#### OBJECTIVE A:
Condense the paragraph of the patent text that begins "In the manufacture and use of turbojet engines" into a short bulleted list, keeping its main facts.

━━━ TEXT PROVIDED ━━━

|Publication number||US3985465 A|
|Application number||US 05/590,207|
|Publication date||Oct 12, 1976|
|Filing date||Jun 25, 1975|
|Priority date||Jun 25, 1975|
|Also published as||CA1039198A, CA1039198A1, DE2627702A1|
|Publication number||05590207, 590207, US 3985465 A, US 3985465A, US-A-3985465, US3985465 A, US3985465A|
|Inventors||Donald E. Sheldon, Richmond G. Shuttleworth|
|Original Assignee||United Technologies Corporation|
|Export Citation||BiBTeX, EndNote, RefMan|
|Patent Citations (16), Referenced by (49), Classifications (12), Legal Events (1)|
|External Links: USPTO, USPTO Assignment, Espacenet|
This invention relates to axial flow compressors or turbines, such as those forming a part of a turbojet engine, and deals more particularly with a compressor or turbine construction having a removable stator vane providing easy access to a portion of the rotor for rotor balancing, inspection, repair or other purposes.
In the manufacture and use of turbojet engines and other turbomachines it is often necessary to gain access to a rotor for various different purposes, and generally there are usually only one or a very few critical portions of the rotor to which access is needed on a relatively frequent basis. The purpose of this invention is to provide a means permitting access to such a critical rotor portion without requiring any major disassembly of the machine.
For example, the turbine and compressor rotors of turbojet engines normally rotate at high rotational speeds so that very small changes in their mass distribution have significant effects on their dynamic balance. Such changes in mass distribution occur from a number of factors, such as erosion, accumulation of dirt, distortion of parts and engine washing and is essentially unavoidable, so that is becomes necessary to trim balance the rotors at relatively frequent intervals. In performing such trim balancing, the degree and angle of the unbalance is determined while the rotor in question is driven at design speed in the actual engine installation, and then balance weights are attached to the rotor in its balance plane to compensate for the measured unbalance. In the past, this attachment of balance weights has many times required a difficult and lengthy disassembly of the engine to gain access to the rotor balance plane. The removable stator vane of this invention is, therefore, particularly useful for providing the access needed to add trim balance weights to a rotor.

━━━ DATA FOR THIS TASK ━━━

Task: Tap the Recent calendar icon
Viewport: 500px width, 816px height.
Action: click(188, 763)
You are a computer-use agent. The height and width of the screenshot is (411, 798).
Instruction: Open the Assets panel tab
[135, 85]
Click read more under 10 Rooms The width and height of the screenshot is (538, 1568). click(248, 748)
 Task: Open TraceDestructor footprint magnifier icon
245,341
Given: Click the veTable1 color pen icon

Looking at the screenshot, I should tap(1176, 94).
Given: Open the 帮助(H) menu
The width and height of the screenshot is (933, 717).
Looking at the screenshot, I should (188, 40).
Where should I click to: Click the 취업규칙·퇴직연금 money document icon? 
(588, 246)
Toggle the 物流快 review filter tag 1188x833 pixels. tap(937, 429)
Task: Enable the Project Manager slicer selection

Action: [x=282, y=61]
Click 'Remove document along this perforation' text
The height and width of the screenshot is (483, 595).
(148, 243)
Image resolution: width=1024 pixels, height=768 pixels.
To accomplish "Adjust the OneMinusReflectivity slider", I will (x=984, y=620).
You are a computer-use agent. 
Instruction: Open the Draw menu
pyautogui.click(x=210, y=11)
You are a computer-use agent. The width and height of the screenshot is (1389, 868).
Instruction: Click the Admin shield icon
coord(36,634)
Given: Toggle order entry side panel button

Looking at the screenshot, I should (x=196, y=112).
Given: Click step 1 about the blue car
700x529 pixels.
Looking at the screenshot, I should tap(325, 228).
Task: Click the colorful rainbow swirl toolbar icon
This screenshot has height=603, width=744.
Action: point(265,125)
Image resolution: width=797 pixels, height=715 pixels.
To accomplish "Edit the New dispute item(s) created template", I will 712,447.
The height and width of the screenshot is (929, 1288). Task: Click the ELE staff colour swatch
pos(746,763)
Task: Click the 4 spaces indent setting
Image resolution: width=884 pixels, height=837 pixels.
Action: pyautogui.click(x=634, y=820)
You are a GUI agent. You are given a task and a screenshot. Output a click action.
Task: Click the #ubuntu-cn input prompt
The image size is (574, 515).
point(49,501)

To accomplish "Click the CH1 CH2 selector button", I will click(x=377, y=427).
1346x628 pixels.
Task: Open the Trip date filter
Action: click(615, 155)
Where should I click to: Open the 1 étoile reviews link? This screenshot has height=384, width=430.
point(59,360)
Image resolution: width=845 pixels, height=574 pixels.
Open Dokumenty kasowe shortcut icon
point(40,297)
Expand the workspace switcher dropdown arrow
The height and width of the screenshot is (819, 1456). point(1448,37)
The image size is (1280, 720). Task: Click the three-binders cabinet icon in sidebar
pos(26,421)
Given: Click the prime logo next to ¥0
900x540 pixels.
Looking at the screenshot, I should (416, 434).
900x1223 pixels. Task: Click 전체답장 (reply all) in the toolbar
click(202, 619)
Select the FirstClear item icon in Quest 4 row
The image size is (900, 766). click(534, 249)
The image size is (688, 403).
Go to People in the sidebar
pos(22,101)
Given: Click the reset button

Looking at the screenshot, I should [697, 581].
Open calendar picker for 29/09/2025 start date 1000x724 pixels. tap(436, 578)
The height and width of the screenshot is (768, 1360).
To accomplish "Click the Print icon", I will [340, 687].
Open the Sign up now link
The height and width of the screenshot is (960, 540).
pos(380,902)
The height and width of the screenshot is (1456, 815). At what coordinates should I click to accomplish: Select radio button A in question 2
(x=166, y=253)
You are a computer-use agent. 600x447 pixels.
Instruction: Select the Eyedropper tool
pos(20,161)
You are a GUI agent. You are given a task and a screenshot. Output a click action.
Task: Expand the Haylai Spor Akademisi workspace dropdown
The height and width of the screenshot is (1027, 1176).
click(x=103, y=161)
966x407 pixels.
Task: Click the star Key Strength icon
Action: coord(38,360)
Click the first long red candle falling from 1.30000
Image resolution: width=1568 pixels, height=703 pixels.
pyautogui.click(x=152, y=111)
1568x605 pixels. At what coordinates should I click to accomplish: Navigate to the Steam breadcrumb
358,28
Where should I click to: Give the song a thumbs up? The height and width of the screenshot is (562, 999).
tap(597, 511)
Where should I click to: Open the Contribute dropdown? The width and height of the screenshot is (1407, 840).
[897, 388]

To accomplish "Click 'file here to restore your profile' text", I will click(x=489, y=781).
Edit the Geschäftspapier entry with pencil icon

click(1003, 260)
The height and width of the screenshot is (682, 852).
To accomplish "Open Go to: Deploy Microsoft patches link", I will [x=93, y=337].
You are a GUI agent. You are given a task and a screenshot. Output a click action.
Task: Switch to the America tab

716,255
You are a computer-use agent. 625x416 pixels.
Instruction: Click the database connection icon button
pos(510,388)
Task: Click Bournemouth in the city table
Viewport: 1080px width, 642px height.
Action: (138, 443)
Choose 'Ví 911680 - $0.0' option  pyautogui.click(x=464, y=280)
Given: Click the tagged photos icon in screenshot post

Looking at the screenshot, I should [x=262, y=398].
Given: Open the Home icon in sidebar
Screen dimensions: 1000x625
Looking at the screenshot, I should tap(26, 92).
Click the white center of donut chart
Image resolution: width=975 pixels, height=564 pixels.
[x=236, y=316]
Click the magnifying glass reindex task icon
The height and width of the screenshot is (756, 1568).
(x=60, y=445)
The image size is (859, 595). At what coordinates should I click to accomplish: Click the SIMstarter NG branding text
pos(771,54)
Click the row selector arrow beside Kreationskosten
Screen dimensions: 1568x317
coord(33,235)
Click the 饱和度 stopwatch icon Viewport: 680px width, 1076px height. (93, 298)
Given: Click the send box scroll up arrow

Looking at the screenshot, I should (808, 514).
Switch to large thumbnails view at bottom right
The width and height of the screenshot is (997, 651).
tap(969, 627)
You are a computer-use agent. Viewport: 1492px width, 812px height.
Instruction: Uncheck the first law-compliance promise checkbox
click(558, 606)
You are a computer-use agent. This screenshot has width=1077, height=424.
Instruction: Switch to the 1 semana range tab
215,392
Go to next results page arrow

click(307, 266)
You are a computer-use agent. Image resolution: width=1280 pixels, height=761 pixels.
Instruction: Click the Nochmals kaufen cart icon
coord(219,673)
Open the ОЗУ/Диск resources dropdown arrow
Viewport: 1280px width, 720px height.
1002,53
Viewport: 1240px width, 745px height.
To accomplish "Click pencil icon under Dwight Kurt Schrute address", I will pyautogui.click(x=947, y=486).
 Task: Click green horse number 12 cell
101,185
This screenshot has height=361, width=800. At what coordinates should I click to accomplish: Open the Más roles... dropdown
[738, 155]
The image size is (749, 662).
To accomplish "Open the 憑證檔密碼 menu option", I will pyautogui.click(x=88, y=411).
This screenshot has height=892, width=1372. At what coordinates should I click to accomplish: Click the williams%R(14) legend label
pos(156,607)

━━━

#### OBJECTIVE B:
In the stored entries, from the start through the line containing "Looking at the screenshot, I should tap(1176, 94).", replace "icon" with "button" and give those lines with nothing else changed.

#### FINAL RESULT A:
- Turbojet engines and other turbomachines often need access to a rotor for various purposes.
- Usually only one or a very few critical rotor portions need access on a relatively frequent basis.
- The invention's purpose is to allow access to such a critical rotor portion without any major disassembly of the machine.

#### FINAL RESULT B:
Task: Tap the Recent calendar button
Viewport: 500px width, 816px height.
Action: click(188, 763)
You are a computer-use agent. The height and width of the screenshot is (411, 798).
Instruction: Open the Assets panel tab
[135, 85]
Click read more under 10 Rooms The width and height of the screenshot is (538, 1568). click(248, 748)
 Task: Open TraceDestructor footprint magnifier button
245,341
Given: Click the veTable1 color pen button

Looking at the screenshot, I should tap(1176, 94).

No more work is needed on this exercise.